[Task objective]
Restate the entries below exactly. Images are not part of the copy.

[Stored data]
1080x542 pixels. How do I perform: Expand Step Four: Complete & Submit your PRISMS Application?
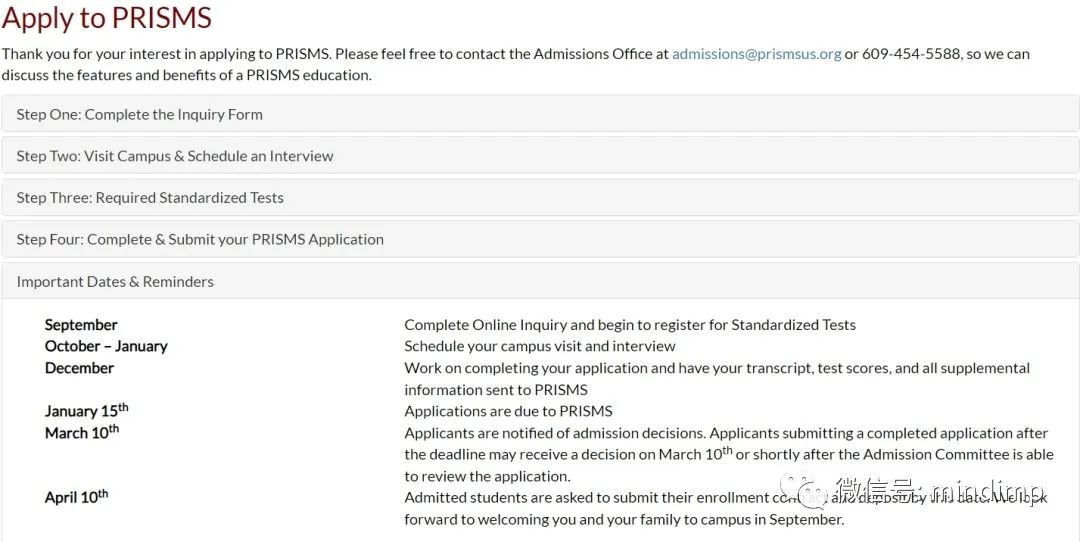(540, 240)
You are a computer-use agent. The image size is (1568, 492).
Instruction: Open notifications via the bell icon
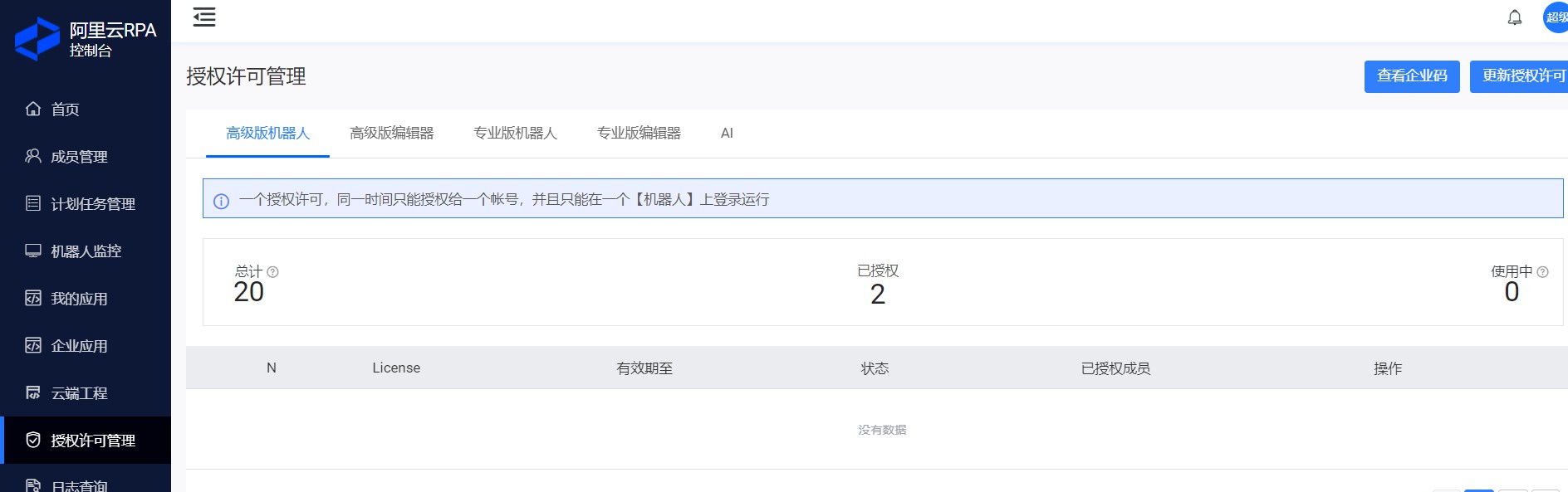[1515, 17]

[Solution for this problem]
1080x542 pixels. How do I perform: Expand Step Four: Complete & Submit your PRISMS Application?
(540, 240)
You are a computer-use agent. The image size is (1568, 492).
Instruction: Open notifications via the bell icon
[1515, 17]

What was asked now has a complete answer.